## Start SOURCE EXCERPT
Usage of C in new projects has fallen dramatically in the latest decades. It used to be the case that C was considered a general purpose programming language and applications such as Evolution were written in it. Today big applications in C are increasingly rare, and Rust is only accelerating this trend - nobody wants to have buffer overflows anymore.


Do you have a citation? Genuinely curious.


> lack of package manager, common build system, good documentation.

This is where C is superior to virtually every other language. It has K&R to start with [1], a wealth of examples to progress from there, man pages, autotools, cmake, static and shared libraries.

> good standard library.

It should have hash tables at least, but it isn't bad.

[1] Which is still the best language book ever written (yes, it has some anti patterns, you unlearn them quickly).


Huh? In what way is C’s books, documentation or build system superior to that found in other languages? Most languages have plenty of good books written about them. And plenty of code examples online. I can’t speak for other languages but I find MDN (Javascript) and the rust docs consistently better than C’s man pages. Ruby’s documentation is great too.

As for build systems, autotools is a hilarious clown car of a disaster. You write a script (automake) to generate a huge, slow script (configure) to generate a makefile to finally invoke gcc? It is shockingly convoluted. It seems more like a code generation art project than something people should use. CMake papers over it about as well as it can, but I think cmake is (maybe by necessity) more complex than some other entire programming languages. In comparison, in rust “cargo build” will build my project correctly on any platform, any time, with usually no effort on my part beyond writing the names and versions of my dependencies in a file.

And as for package management, C is stuck in the 80s. It limps by, but it doesn’t have a package manager as we know them today. There’s no cargo, gems, npm, etc equivalent. Apt is no solution if you want your software to work on multiple distros (which all have their own ideas about versioning). Let alone writing software that builds on windows, Mac and Linux.

So no, C is not superior to other modern languages in its docs, build system or package manager. It is vastly inferior. I still love it. But we’ve gotten much, much better at making tooling in the last few decades. And sadly that innovation hasn’t been ported back to C.
## End SOURCE EXCERPT
## Start DATA LINES
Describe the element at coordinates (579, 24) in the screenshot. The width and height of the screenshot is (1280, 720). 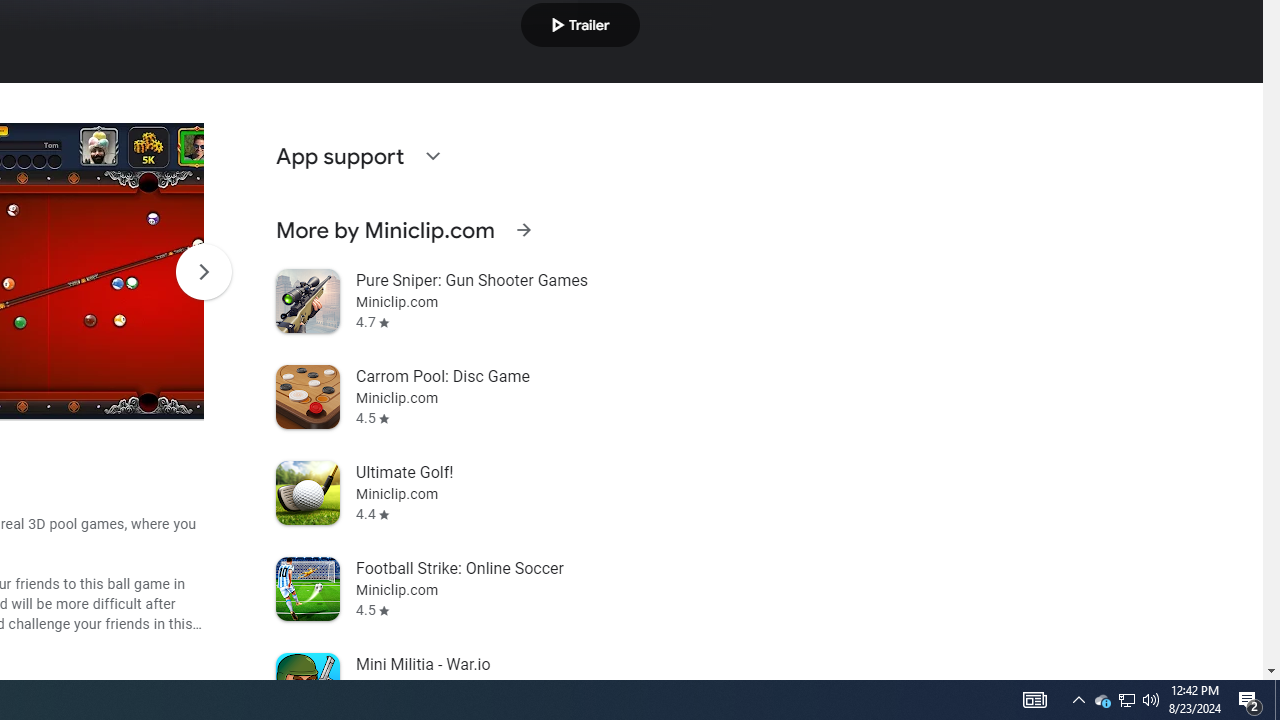
I see `'Play trailer'` at that location.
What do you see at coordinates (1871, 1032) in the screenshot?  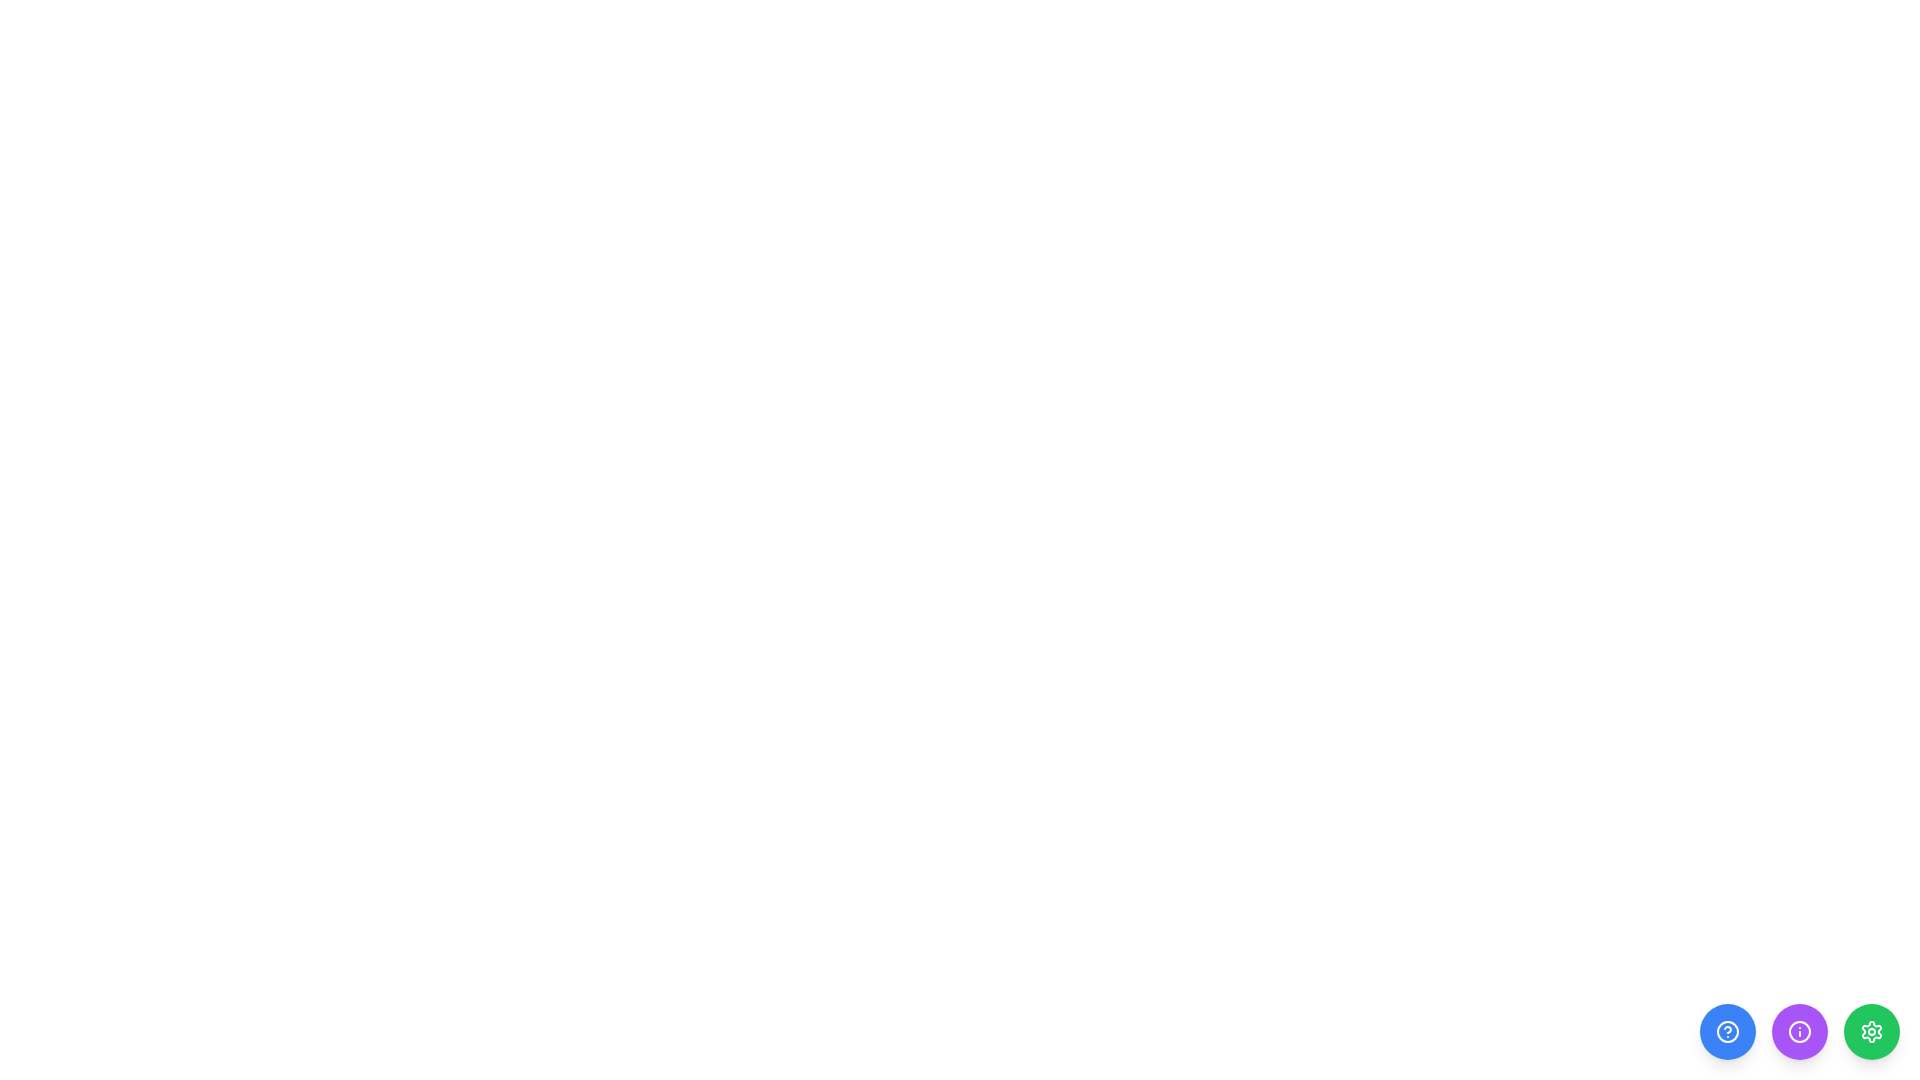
## End DATA LINES
**ACTIONS TO TAKE**:
- 1) In the thread on C, what does one commenter say C's standard library should have at least?
- 2) Which programming languages other than C are named in the thread on C?
Use only the thread on C to answer, not the material.

**TASK RESPONSES**:
- 1) Hash tables.

- 2) Rust, Javascript, Ruby